The days were definitely long. On average, close to eleven hours for three days in a row. By wrap on day three I was tired as all hell.
When I wasn't shooting wasn't crewing or working or sleeping, I was at work on my upcoming shoot. Picking crew members, planning props and room layout, talking to my actors, choosing food, emailing my instructor constantly with questions (which I am sure they adore), rewriting my script... Etc. Lots to do in little amounts of time. It will be here in just a few days.
*the two pics of above were from Nitin & Ephantus' shoots respectively.
Can you guess what we continued with in this weeks of class? Getting in to Film Festivals! Nah, it was pre-production which meant working with actors, team logistics, storyboarding, labs both writing and pre-production (which is now officially the word of the day), and intro to sound.
Intro to sound was a great day. We worked with the day class and essentially had a dry run for our shoots. The class entailed us dragging out the equipment, setting up a set with lights and audio writing and filming a scene. From start to finish in the span of a few hours. I worked with Jimmy and Chris who are two funny dudes from the day class and we made a short about an asshole (me) who wouldn't get off the phone in the computer lab. Milena ran class to day and she is another one of instructors who does a lot of focus on editing. She is a great and easy going presence in the studio.
As I mentioned earlier, we had a lecture entitled Working With Actors which James ran point on. Another great lesson. One director and two actors. The director hands the actors a script that they've never seen before and the work it over... and over... and over. From one dry line read to almost where it is filmable. This is where the director really lets the actors know what he or she wants out of a scene and this is where the actors bring their ideas about their characters to the big dance. Give and take and communication . Creating trust and an avenue of communication that will continue up until filming.
In regards to my film... Death Rattle!! (ominous ain't it?) I spent time this week rewriting and casting. Both the actors I sent my script to and that I asked to be in my film accepted!! Heather Parsons and Edward McCloud will play Josephine and the Intruder respectively. I couldn't be happier to have these two in this project with me.
A few weeks into school we were informed that Fog City Pictures, the film production company associated with SFSDF, was having their world premiere of their latest film at the Mill Valley Film Festival and the students were invited to the screening, Q&A, and after-party. The movie is called Around June and was written and directed by James Savoca who is one of my instructors out at school. The movie stars Samaire Armstrong, Oscar Guerrero, Jon Gries, and Brad William Henke. There is a (really poor quality) picture above of the Q&A, from L to R: Brad William Henke, Jon Gries, Jeremiah Bimbaum (producer & co-founder of SFSDF), James Savoca, & a staff member from MVFF. It was both cool and surreal to be at a premiere and see and speak with the cast and crew of the film. The premiere was sold out and seemed to be a success for Fog City! It was mos def. sweet to meet the guy who played both Lazlo (thanks for the movie trivia answer Pat!) in Real Genius and Uncle Rico in Napoleon Dynamite...

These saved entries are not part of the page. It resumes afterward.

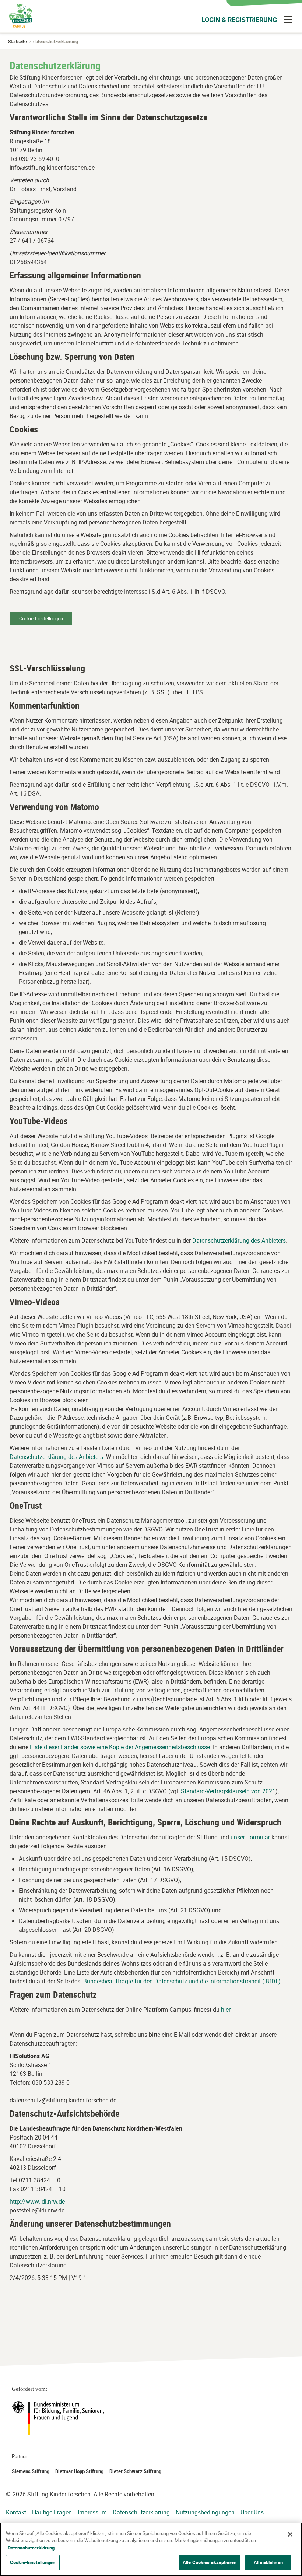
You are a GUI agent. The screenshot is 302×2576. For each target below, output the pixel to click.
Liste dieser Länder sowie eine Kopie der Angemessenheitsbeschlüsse (120, 1747)
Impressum (92, 2512)
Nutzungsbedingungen (205, 2512)
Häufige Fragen (52, 2512)
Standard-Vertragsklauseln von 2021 (228, 1791)
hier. (226, 2009)
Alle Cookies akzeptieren (209, 2562)
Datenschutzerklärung (141, 2512)
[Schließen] (290, 2534)
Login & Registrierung (239, 19)
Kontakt (16, 2512)
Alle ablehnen (268, 2562)
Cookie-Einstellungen (41, 618)
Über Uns (252, 2512)
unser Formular (250, 1837)
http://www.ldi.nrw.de (37, 2201)
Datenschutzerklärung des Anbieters (239, 1240)
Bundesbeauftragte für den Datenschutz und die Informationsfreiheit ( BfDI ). (183, 1981)
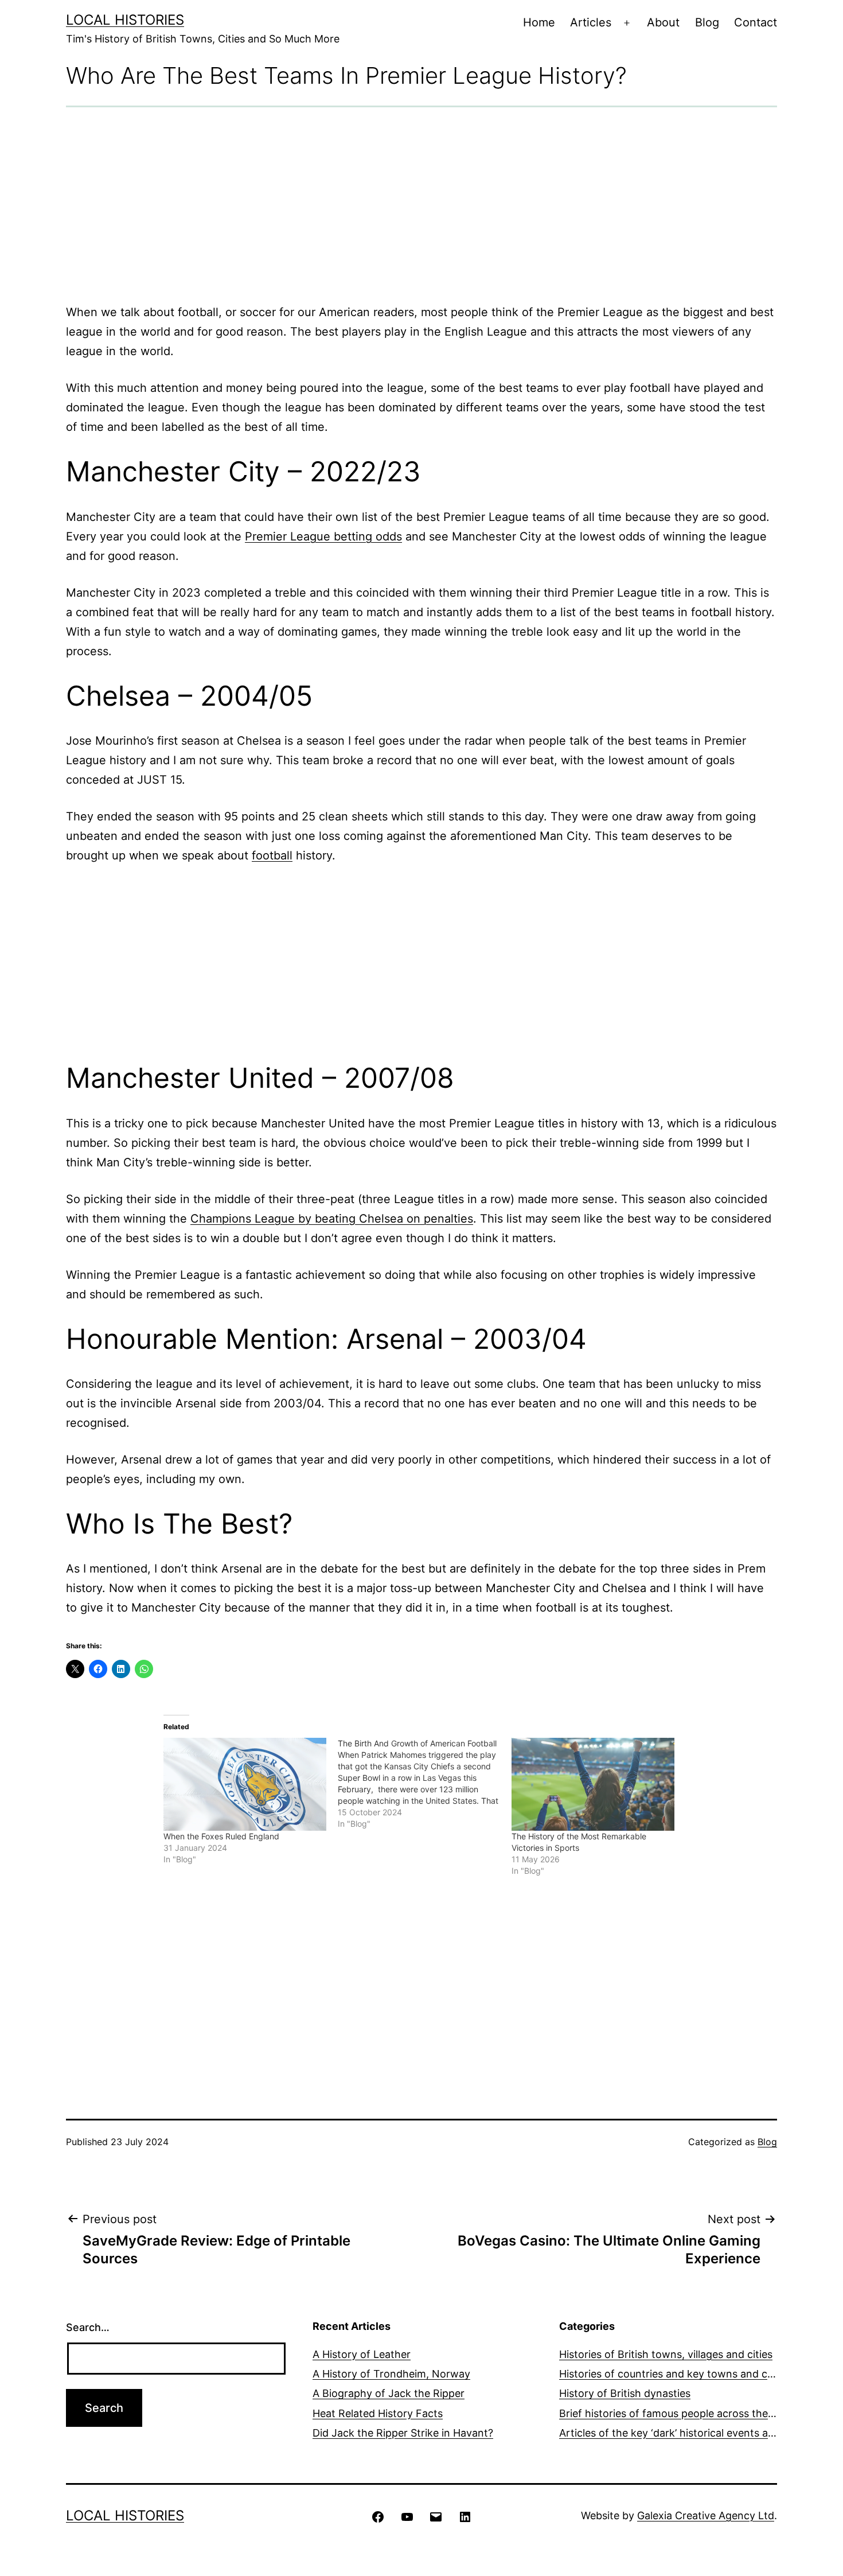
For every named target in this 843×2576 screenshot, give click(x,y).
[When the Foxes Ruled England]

According to The Filmmaker's Handbook: A Comprehensive Guide For The Digital Age "a storyboard is made for a scene, each shot is drawn as one or more still images, noting camera and actor movements." Being that my drawing sucks donkey ass I elected to take pictures for my storyboards. Obviously I needed some help with that so I recruited some friends*, filled their bellies full of food and alcohol, threw an axe in the mix, and the rest is history. Some of the above pics I am using for storyboards (pics 1 & 4) the others I threw in cuz' they make me smile. To get a feel for the piece we did a screenplay read-through, which helped immensely to hear a male and female read the parts, and then we cast my film by watching the audition tapes and discussing my shortlist of actors. Surprisingly enough, my shortlist vibed with everyone else. I plan on doing this from here on out with an ever expanding and revolving group of friends.
Not everything at filmschool is right brained. Is right brained the creative side? If not, then not everything at filmschool is left brained. The beginning of our third week began with a lecture on Pre-Produciton. Essentially making a movie is broken down into three parts. Pre-Production, Production/Filming, Post-Production. As I mentioned, pre-production was our focus. Before we shoot our first film we have to generate a pre-produciton package for our film. A bible or a battle plan. By the time it is complete it will contain the following: -Lined Out Script. -Shot List. -Breakdown Sheets. -Storyboards. -Call Sheet. -Overhead Diagrams of Camera Blocking & Lighting. -Shooting Schedule. -Crew Rotation List. -Log Sheet (to be filled out on day of shoot)
We spent a big chunk of our week generating our production packages and reading through and revising our scripts. Writing is re-writing! We did a lot of work-shopping on our scripts and I love this process. Sit around in a big group and spitball ideas about yours and others projects. As long as you stay on track I find that this is incredibly productive.
Next up was a lecture on Directing 101! Shots, reasoning/psychology of shots, shooting dialogue, storytelling, working with actors, blocking, etc. The meat and potatoes (a term I hear a lot at school) of being a director on a film shoot. This was another jam-packed lecture.
The big deal this week was AUDITIONS!! On Thursday night we all met out at school and 62 actors came out and auditioned for us. Sixty-Two! How the process worked was that the actor would walk in, place his/her headshot on a table, say their name and then give a line-reading of their choice. It was a long and surreal night. Just after three weeks of filmschool and now we are supposed to know enough to cast actors for our current and future films. If we saw someone we liked but couldn't use for this project we were encouraged to write a project for that actor for the future. The actors ran the gamut from just starting out to having their SAG (Screen Actors Guild) Card and years of theatre (note: snobby spelling) experience. I left school with a general idea of who I wanted for my short but needed some more input...
To wrap up the week we worked on a coverage exercise. We took a scene of two actors playing chess and having a conversation and we filmed it from all angles in order to capture everything we needed which is coverage. We set up the set from nothing on the stage to everything including camera, monitors, audio, lighting, props, etc. It really felt like a culmination of our knowledge thus far. Once we got the stage ready it took us 90 minutes to capture all the angles on a 45 second scene. It really is amazing how long it takes to film anything. No wonder feature films take a month to film (on average). Milena, our instructor, took our footage and edited the scene three different ways and played them back for us. This was to show us how much editing can affect the tone of a scene and also what to do and not to do.
In three weeks I will be doing this same thing on my first short... It will be here too quick.